Full-Stack Autonomous Robot: Computer Vision, NLP, and Mechatronics

Executive summary: Maedcore designed and built a complete autonomous mobile robot from the ground up: a dual-camera computer vision system (MobileNetV2 detection on an NVIDIA Jetson Nano running ROS) for object detection and targeting, an NLP language model — a quantized Llama served from a connected server — that generates natural-language output, a 15-servo actuation system for locomotion and expression, a 3D-printed chassis manufactured across 22 parts, and a mini thermal printer for physical output delivery. The project covers the full robotics stack — mechanical design, electronics wiring, embedded systems integration, and AI code development — in a single end-to-end build. The deployment application is autonomous art critique; the engineering stack is applicable to inspection robots, autonomous navigation platforms, and human-robot collaboration systems.

Client: Built by Maedcore as engineering partner for artist Mario Klingemann, commissioned under the patronage of Espacio SOLO and Onkaos.

The Engineering Scope

This project required Maedcore to operate across five simultaneous engineering disciplines:

Mechanical design — CAD modelling of a quadruped chassis optimised for 3D printability, internal component packaging, and maintenance access.
3D manufacturing — 22-part print job, with individual parts requiring up to 36 hours of print time, followed by post-processing and assembly.
Electronics integration — full wiring of a 15-servo actuation system, dual cameras, audio hardware, thermal printer, cooling, and power management.
Embedded systems — real-time OS configuration, task scheduling for concurrent computer vision and locomotion control, sensor-to-actuator latency management.
AI development — computer vision model for object detection and targeting, NLP pipeline for natural-language output generation, integration of both into a single operational loop.

The key constraint across all five disciplines: every component must fit within a sealed chassis, with no external wiring or exposed hardware.

Stage 1: Mechanical Design

The mechanical design phase established the constraints for everything downstream:

Conceptual CAD model — overall geometry, joint positions, and movement envelope. The quadruped configuration was chosen for stability on irregular surfaces and for the range of expressive poses achievable through coordinated servo actuation.

Detailed component layout — every electronic component was modelled into the chassis at this stage.

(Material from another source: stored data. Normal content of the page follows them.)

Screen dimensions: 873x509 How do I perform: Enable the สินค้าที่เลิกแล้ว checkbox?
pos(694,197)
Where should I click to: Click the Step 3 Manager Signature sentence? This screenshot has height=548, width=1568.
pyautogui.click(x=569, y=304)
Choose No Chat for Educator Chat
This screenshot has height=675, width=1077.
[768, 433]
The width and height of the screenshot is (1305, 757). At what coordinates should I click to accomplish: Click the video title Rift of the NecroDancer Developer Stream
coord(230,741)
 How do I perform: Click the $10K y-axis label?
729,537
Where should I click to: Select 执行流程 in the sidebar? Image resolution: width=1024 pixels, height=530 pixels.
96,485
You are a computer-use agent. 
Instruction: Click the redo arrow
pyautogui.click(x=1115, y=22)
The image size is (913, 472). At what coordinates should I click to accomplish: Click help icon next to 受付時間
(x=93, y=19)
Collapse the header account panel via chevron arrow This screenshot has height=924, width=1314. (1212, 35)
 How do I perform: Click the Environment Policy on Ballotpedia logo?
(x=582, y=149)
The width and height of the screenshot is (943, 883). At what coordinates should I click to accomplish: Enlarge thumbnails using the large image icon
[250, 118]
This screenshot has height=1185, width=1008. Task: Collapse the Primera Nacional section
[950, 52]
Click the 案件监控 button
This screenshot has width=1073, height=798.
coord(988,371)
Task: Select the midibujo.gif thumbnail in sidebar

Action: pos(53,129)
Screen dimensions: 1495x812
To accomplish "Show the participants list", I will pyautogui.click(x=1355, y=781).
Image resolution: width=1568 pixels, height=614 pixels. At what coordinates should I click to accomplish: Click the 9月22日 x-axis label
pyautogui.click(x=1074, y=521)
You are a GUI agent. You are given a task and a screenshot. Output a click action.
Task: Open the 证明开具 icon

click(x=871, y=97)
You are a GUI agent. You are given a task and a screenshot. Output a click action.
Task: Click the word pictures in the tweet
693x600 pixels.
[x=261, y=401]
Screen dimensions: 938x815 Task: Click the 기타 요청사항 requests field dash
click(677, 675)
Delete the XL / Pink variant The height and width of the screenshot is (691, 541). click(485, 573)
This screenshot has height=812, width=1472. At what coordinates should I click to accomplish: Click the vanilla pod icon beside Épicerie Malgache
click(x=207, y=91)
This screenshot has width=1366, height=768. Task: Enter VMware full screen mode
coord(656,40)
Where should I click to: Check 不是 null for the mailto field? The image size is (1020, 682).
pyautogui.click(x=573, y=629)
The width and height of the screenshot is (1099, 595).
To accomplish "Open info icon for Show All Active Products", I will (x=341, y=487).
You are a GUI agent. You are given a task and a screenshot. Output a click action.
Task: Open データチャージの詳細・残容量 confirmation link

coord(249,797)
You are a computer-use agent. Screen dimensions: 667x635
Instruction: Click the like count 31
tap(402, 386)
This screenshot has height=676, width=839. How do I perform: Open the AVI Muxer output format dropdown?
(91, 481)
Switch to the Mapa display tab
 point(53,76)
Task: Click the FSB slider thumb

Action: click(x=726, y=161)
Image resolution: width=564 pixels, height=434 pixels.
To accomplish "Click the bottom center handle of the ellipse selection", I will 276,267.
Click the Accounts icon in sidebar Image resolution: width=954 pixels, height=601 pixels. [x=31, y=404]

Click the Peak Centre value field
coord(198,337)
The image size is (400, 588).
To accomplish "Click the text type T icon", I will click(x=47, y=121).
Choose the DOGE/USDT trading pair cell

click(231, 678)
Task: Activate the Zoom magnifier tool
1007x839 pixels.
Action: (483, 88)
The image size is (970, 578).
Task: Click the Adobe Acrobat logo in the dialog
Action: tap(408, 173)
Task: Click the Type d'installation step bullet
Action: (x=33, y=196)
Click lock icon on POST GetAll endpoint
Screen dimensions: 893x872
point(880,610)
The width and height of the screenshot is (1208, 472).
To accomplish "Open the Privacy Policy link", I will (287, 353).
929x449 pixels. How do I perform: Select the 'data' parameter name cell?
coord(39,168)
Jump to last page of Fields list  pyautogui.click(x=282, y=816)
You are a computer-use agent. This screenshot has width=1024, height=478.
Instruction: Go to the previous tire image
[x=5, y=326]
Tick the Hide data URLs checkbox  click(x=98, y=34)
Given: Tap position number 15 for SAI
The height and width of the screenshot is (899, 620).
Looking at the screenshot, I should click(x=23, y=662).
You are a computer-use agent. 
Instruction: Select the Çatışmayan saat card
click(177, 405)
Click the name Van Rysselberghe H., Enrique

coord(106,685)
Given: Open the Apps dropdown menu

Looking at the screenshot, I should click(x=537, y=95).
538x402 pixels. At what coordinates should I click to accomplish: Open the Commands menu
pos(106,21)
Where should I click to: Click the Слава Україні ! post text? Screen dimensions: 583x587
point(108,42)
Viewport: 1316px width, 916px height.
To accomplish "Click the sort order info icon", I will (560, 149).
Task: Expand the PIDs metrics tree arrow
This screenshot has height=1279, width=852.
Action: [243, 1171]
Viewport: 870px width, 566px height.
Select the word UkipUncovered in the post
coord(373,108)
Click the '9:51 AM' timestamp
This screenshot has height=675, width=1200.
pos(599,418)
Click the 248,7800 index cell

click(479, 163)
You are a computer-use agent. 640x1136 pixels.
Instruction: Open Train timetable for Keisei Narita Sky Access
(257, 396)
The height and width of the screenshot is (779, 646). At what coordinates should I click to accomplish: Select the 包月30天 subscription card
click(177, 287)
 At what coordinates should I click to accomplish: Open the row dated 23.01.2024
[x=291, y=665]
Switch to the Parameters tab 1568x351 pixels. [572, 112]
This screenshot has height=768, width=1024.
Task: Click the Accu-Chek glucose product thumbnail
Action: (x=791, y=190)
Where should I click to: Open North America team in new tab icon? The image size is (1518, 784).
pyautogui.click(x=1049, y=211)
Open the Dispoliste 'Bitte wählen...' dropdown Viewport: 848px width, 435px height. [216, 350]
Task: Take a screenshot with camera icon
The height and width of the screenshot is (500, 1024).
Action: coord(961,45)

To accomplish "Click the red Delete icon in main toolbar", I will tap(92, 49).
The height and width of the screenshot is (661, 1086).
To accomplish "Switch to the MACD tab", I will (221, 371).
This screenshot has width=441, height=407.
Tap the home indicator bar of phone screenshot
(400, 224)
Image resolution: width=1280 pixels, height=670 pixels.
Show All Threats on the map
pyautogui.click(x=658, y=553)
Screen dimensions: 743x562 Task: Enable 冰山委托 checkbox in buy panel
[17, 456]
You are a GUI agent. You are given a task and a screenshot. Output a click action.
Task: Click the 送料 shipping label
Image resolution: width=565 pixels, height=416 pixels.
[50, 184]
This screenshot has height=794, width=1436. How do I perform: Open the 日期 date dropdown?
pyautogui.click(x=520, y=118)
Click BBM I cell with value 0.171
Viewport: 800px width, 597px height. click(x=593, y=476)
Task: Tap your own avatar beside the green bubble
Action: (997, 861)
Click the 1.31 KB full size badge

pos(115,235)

Decisions made here determined:

Internal airflow paths for the cooling fan.
Cable routing from the 15 servos to the central controller.
Camera mounting geometry for the required field-of-view angles.
Thermal printer placement relative to the output slot in the body.

Manufacturing split — the chassis was divided into 22 printable parts, each sized to fit within the print volume while minimising support material and post-processing time.

Stage 2: 3D Manufacturing and Assembly

The 22 chassis parts were printed in-house on a Prusa MK3, sequentially, with the largest requiring up to 36 hours per part. Print parameters (infill density, wall count, layer height) were tuned per part based on structural loading requirements — structural members use higher infill than enclosure panels.

Assembly proceeded in three sub-stages:

Head assembly — integrating the wide-angle camera, autofocus camera, speaker, and microphone into the head unit before closing the enclosure.
Body assembly — routing all cabling from the servo harness, power management board, and thermal printer into the main chassis before closing.
Limb assembly — attaching and calibrating the 15 servos for the legs, tail, and head, with endpoint position verification before software integration.

Stage 3: Electronics and Wiring

The electronics integration required coordinating 14 distinct hardware components:

Component	Function
Wide-angle camera	Scene detection — identifies objects in the environment
Autofocus camera	Target capture — high-resolution image acquisition of selected objects
NVIDIA Jetson Nano (on-board)	Runs the MobileNetV2 detection model and the locomotion controller under ROS
15 servos	Leg joints (12), tail (1), head pan (1), head tilt (1)
Internal cooling fan	Thermal management for CPU under inference load
Speaker	Audio output for NLP-generated speech
Microphone	Environmental audio input and interaction detection
Mini thermal printer	Physical output — prints generated text on paper
Communication antenna	Wireless link to the language-model server and live remote monitoring from a computer
Power management board	Voltage regulation and battery management
4 wheel drive motors	Autonomous locomotion on flat surfaces

All wiring was completed before the chassis was closed — no post-assembly access to internal cabling.

Stage 4: AI Integration

The AI system operates as a two-stage sequential pipeline:

The wide-angle camera feeds a MobileNetV2 object-detection model — chosen for its accuracy-to-latency balance on constrained hardware — running on an NVIDIA Jetson Nano under ROS. It detects and classifies objects within the robot’s field of view. When a valid target is identified, the system:

Calculates the angular offset between the robot’s current heading and the target.
Transmits navigation commands to the locomotion controller.
Drives the robot forward, steering toward the target.
Halts when the target is within the autofocus camera’s optimal capture range.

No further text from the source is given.